Well… the new numbers are in. And media consumption is way up across the board. (Duh!)

This Sunday David and I will release our article with the summary of these findings in our weekly Youth Culture Window article. For those who want to get a sneak peak at the full Kaiser report, click here. Here’s some of what you’ll find:

Check out that increase in just the last 5 years!

Wow… kids are really reading that print-media, huh!  🙂

That’s just a snippet. You’ll also learn fun tidbits from the full report like the fact that cell phone talking and texting is NOT counted as media use (page 18, paragraph 2). That’s right, on top of the average of 7 hours and 38 minutes that young people spend per day in the above activities, there is also texting and talking on the phone.

  • 11-14 year olds spend an average of 1 hour and 13 minutes per day texting, and 36 minutes per day talking.
  • 15-18 year-olds spend an average of 1 hour and 51 minutes per day texting, and 43 minutes per day talking.
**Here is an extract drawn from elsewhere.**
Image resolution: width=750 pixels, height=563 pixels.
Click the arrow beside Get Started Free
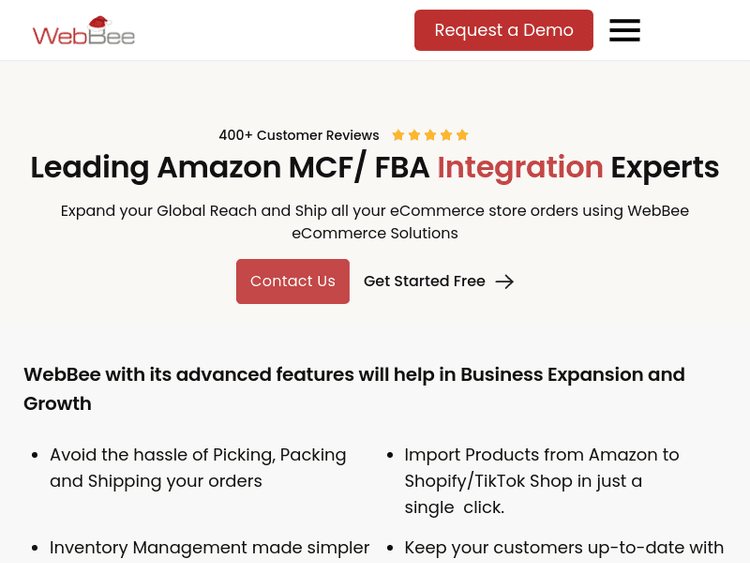[x=505, y=282]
Add those numbers to 7 hours 38 minutes!

I’ve been looking forward to this report for a while now. Last week, Amanda Lenhart from Pew Internet told me that it was coming out today. (Another fascinating conversation… I had emailed her because I saw a report released from an organization I won’t name, a report that said that young people were spending 2.5 to 3.2 hours a day online. I read these reports all the time and that sounded high. A similar Nielsen report showed young people- depending on age- only spent a little over an hour per day. That’s an hour to two hours per day different! After examining both reports, I feared that this “un-named” organization was doing an internet survey. Think about that for a moment. “Let’s use the internet to poll people on the internet how often they are on the internet!”  🙂  Sure enough, my guess was correct. But I also emailed Amanda- I really respect her research– and asked her as a third party what she thought. She basically said, “Let’s see what Kaiser says next week!” Sure enough, this new report released today only reveals an average of 1 hour and 29 minutes of daily internet time.)

Again, we’ll give you the full summary next week on our Youth Culture Window page. But for those who have time, I really encourage you to read Kaiser’s full report. Just glimpse at some of their charts. Fascinating stuff about this young generation and their love for media.

One Reply to “8-18 Year-olds Average 7 hrs 38 minutes Daily to Entertainment Media”

  1. Wow. So according to my rough math, 15 year olds are spending 9 hours and 50 minutes each day in some type of “distraction.” I know that 15 yr. old Abe Lincoln probably spent 8 hours a day in “print media.” But I seriously doubt spending 8 hours playing metal gear solid halo 64 is comparable.
    If I hadn’t just read this killer book with a genius author I would think “this means we need to concentrate on facebooking kids since they love impersonal electronic communication.” But this guy says on page 32 “We must not ignore the effectiveness of digital communication as a tool for relational ministry. But this doesn’t mean we should shift all our relational efforts toward technology…..meet this need with something real, face to face relationships.” Genius. Connect is my daddy.